*** DATA UNDER STUDY Section Begins ***

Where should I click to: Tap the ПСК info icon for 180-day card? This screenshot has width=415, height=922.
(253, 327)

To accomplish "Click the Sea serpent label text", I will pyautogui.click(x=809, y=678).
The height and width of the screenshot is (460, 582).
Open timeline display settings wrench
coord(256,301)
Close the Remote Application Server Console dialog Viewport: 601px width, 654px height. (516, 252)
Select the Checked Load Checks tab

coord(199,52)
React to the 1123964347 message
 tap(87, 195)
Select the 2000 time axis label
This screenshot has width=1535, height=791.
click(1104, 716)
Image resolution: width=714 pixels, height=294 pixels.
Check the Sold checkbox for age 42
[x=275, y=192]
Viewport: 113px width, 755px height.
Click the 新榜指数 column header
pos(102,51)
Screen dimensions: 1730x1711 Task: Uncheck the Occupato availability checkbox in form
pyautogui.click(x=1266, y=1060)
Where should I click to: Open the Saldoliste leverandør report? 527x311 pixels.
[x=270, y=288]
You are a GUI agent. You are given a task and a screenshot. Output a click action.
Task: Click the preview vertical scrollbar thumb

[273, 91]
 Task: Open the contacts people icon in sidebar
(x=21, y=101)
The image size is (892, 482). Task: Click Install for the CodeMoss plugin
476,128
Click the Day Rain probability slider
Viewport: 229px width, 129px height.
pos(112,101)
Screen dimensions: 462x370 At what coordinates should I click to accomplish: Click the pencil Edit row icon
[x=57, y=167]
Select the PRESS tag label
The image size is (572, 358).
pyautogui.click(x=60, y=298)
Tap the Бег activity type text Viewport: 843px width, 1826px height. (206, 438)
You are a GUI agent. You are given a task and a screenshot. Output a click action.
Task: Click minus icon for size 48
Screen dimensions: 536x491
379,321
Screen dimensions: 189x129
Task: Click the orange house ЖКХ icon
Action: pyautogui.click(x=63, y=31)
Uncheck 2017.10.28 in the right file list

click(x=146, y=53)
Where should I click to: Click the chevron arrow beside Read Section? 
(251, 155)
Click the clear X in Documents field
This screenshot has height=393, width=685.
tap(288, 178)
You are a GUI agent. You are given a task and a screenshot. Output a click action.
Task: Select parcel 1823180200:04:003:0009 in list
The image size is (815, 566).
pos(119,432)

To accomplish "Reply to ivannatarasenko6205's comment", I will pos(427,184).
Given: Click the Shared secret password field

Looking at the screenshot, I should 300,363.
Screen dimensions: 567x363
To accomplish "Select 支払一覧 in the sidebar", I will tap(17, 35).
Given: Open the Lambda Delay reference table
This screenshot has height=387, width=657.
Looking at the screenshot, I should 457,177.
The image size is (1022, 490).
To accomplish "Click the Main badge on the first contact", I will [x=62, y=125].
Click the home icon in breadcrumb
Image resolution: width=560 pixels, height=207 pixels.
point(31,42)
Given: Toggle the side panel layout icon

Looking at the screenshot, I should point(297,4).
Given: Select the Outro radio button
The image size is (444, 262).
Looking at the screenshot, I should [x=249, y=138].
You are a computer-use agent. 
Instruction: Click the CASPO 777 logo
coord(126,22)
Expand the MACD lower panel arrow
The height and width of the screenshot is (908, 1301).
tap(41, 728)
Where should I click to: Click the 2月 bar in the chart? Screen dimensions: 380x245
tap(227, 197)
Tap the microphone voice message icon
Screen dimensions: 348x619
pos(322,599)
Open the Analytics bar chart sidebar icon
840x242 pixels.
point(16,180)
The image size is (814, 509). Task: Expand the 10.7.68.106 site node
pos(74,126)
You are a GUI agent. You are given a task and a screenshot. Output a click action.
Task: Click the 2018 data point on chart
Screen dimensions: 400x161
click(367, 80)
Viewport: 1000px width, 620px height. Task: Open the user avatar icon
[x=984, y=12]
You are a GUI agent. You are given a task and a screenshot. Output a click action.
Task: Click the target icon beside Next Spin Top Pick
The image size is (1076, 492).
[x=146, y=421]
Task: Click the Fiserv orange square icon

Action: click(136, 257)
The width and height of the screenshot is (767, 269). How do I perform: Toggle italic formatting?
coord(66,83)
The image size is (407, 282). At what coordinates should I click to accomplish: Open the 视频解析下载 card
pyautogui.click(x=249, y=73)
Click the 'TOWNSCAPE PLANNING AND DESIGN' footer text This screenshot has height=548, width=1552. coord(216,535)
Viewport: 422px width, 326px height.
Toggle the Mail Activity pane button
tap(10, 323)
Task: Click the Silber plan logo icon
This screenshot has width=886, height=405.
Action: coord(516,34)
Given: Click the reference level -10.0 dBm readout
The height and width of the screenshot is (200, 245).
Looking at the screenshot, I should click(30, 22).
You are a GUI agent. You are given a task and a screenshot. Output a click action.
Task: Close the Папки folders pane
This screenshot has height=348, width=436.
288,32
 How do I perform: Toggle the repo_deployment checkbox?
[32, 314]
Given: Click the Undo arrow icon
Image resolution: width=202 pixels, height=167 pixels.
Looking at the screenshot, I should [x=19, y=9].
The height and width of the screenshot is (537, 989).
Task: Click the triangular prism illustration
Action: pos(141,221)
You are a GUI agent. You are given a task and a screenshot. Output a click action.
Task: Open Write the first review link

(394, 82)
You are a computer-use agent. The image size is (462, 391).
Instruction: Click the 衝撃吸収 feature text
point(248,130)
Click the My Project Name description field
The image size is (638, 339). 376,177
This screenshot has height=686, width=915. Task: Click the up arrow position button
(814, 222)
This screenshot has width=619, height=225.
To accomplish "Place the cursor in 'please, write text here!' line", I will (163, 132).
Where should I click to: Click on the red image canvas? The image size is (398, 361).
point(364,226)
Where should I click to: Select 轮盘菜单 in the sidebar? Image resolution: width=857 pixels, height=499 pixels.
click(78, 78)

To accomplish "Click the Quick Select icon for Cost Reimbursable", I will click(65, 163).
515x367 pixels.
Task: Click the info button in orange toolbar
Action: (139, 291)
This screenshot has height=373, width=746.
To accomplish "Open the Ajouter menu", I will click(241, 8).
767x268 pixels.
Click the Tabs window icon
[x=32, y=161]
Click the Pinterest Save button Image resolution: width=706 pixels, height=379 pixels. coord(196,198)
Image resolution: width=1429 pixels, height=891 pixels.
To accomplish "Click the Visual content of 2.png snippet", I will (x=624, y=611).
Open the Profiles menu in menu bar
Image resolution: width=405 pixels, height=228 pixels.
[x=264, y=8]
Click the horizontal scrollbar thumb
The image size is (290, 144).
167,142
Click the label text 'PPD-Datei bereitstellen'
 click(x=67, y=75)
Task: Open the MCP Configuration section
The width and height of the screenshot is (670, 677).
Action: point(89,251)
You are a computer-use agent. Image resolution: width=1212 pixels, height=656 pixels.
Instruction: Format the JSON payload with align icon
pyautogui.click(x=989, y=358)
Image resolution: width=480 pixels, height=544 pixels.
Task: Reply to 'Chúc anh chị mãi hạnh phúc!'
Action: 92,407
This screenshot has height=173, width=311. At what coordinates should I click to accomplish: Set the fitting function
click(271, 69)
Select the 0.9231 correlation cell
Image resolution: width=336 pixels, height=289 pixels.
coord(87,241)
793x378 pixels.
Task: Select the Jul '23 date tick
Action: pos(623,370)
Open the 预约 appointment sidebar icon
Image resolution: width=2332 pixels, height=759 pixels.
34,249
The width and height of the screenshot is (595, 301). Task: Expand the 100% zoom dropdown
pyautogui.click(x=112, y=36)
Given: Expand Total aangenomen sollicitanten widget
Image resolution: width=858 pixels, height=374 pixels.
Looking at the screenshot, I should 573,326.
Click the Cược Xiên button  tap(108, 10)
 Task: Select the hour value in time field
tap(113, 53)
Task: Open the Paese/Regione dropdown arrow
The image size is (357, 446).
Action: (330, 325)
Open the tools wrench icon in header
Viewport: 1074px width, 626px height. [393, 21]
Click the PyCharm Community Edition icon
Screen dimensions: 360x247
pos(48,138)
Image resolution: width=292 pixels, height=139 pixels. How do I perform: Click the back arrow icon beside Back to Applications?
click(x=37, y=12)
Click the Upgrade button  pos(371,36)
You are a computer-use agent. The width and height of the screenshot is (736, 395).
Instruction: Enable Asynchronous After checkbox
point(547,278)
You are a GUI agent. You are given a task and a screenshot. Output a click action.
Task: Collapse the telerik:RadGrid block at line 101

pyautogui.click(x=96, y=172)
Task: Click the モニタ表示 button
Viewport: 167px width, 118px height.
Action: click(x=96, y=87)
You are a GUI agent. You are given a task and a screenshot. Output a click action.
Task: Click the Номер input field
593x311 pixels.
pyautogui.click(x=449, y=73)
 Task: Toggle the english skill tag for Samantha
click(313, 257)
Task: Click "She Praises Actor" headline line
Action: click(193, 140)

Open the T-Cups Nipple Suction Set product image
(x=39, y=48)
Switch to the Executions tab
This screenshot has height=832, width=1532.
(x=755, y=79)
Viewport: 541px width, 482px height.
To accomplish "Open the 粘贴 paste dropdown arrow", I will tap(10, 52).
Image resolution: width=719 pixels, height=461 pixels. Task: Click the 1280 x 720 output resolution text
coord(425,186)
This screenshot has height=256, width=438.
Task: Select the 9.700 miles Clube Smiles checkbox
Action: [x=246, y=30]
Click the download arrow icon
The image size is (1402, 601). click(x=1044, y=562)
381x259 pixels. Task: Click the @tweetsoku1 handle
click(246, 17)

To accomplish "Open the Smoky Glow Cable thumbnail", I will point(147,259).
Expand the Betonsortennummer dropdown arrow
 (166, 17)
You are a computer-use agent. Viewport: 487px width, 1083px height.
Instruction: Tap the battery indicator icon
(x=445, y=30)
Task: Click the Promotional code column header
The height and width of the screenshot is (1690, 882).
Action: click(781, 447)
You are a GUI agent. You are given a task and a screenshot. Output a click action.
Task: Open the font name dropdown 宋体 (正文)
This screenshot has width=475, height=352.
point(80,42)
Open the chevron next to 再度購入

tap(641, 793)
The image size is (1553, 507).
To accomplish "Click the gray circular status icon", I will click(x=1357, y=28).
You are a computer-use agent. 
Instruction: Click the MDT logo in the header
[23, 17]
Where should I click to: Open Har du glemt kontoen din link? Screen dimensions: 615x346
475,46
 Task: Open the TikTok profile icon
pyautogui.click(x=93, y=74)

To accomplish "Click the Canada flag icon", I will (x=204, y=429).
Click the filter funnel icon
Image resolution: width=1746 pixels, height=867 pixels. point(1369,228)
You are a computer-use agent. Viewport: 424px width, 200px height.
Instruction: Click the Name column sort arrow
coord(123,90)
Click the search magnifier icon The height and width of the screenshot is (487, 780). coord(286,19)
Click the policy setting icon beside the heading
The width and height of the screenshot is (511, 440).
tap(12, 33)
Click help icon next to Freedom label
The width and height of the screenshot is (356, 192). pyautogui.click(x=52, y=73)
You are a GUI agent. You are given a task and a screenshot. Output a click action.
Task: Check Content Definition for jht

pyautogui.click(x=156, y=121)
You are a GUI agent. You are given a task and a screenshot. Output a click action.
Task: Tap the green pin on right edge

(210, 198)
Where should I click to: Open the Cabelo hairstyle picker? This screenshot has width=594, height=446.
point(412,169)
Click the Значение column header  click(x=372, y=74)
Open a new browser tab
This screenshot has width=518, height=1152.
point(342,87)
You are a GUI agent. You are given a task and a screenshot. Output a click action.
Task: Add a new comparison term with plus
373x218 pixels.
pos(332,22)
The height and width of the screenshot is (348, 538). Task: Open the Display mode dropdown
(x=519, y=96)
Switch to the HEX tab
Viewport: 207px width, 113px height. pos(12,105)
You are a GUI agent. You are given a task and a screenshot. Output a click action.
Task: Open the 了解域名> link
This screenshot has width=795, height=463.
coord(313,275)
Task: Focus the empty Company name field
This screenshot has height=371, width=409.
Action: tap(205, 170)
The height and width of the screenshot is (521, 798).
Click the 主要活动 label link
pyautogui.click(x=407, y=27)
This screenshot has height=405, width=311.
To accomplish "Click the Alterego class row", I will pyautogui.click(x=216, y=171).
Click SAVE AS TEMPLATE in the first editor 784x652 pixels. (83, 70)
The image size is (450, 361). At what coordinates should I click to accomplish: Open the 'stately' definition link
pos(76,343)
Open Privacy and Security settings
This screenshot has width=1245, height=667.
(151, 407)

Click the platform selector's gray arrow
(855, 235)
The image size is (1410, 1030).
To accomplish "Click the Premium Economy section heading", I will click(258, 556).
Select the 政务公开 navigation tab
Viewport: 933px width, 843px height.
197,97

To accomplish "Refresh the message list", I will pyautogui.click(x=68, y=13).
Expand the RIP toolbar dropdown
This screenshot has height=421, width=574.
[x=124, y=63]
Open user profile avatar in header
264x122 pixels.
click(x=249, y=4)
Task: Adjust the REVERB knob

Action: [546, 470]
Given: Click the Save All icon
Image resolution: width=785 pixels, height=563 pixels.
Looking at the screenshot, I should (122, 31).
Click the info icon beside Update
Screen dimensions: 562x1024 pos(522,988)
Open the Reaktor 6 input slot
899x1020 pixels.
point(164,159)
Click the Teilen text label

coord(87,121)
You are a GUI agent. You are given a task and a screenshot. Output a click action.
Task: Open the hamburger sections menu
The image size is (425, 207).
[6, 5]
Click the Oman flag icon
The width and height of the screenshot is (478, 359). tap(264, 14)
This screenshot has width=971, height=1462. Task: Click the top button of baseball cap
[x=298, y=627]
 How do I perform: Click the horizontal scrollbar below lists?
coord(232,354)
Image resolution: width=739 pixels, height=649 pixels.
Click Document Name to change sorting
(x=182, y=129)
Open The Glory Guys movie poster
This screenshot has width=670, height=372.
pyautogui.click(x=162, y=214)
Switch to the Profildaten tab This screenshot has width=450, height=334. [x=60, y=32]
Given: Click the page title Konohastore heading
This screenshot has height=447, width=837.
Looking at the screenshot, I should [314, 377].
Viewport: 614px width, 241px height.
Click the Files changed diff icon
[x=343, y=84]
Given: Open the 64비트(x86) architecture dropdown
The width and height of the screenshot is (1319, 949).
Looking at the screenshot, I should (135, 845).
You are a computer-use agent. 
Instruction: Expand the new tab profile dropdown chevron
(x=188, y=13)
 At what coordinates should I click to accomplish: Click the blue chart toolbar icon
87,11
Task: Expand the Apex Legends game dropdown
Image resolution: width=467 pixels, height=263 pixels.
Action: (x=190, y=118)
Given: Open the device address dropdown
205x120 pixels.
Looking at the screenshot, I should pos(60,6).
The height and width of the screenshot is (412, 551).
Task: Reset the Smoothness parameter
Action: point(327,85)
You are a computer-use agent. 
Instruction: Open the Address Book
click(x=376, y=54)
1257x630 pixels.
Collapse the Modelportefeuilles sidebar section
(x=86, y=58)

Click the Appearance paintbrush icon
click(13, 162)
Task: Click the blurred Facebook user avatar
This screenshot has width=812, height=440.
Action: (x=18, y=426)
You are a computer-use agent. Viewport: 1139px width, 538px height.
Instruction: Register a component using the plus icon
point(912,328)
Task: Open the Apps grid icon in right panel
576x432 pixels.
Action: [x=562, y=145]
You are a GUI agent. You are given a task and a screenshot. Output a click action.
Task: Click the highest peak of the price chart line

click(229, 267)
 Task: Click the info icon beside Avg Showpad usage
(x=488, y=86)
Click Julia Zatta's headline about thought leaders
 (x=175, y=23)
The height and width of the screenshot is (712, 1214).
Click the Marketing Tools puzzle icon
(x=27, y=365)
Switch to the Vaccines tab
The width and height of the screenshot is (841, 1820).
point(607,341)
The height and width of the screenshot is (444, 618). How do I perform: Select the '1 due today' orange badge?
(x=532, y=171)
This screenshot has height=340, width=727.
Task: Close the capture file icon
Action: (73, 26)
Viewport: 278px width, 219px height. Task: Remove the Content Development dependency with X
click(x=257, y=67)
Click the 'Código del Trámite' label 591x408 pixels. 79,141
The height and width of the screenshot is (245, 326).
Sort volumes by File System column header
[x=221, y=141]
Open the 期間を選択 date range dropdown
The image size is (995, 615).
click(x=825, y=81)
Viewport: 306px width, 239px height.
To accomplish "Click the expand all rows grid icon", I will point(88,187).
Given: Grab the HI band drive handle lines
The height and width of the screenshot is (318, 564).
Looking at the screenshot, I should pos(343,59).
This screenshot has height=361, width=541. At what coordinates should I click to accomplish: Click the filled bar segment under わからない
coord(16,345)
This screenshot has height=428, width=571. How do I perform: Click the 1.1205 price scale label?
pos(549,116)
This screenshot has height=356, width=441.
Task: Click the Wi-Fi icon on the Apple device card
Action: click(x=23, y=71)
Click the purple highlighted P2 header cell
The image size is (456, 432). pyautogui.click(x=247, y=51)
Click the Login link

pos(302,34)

*** DATA UNDER STUDY Section Ends ***

### WHAT NEEDS TO BE DONE
Taking the material above, extract exactly and only the lines from the line with "Image resolution: width=336" to the line with "Viewport: 541px width, 482px height.", inclusive of both.

### OUTPUT FOR THIS TASK
Image resolution: width=336 pixels, height=289 pixels.
coord(87,241)
793x378 pixels.
Task: Select the Jul '23 date tick
Action: pos(623,370)
Open the 预约 appointment sidebar icon
Image resolution: width=2332 pixels, height=759 pixels.
34,249
The width and height of the screenshot is (595, 301). Task: Expand the 100% zoom dropdown
pyautogui.click(x=112, y=36)
Given: Expand Total aangenomen sollicitanten widget
Image resolution: width=858 pixels, height=374 pixels.
Looking at the screenshot, I should 573,326.
Click the Cược Xiên button  tap(108, 10)
 Task: Select the hour value in time field
tap(113, 53)
Task: Open the Paese/Regione dropdown arrow
The image size is (357, 446).
Action: (330, 325)
Open the tools wrench icon in header
Viewport: 1074px width, 626px height. [393, 21]
Click the PyCharm Community Edition icon
Screen dimensions: 360x247
pos(48,138)
Image resolution: width=292 pixels, height=139 pixels. How do I perform: Click the back arrow icon beside Back to Applications?
click(x=37, y=12)
Click the Upgrade button  pos(371,36)
You are a computer-use agent. The width and height of the screenshot is (736, 395).
Instruction: Enable Asynchronous After checkbox
point(547,278)
You are a GUI agent. You are given a task and a screenshot. Output a click action.
Task: Collapse the telerik:RadGrid block at line 101

pyautogui.click(x=96, y=172)
Task: Click the モニタ表示 button
Viewport: 167px width, 118px height.
Action: click(x=96, y=87)
You are a GUI agent. You are given a task and a screenshot. Output a click action.
Task: Click the Номер input field
593x311 pixels.
pyautogui.click(x=449, y=73)
 Task: Toggle the english skill tag for Samantha
click(313, 257)
Task: Click "She Praises Actor" headline line
Action: click(193, 140)

Open the T-Cups Nipple Suction Set product image
(x=39, y=48)
Switch to the Executions tab
This screenshot has height=832, width=1532.
(x=755, y=79)
Viewport: 541px width, 482px height.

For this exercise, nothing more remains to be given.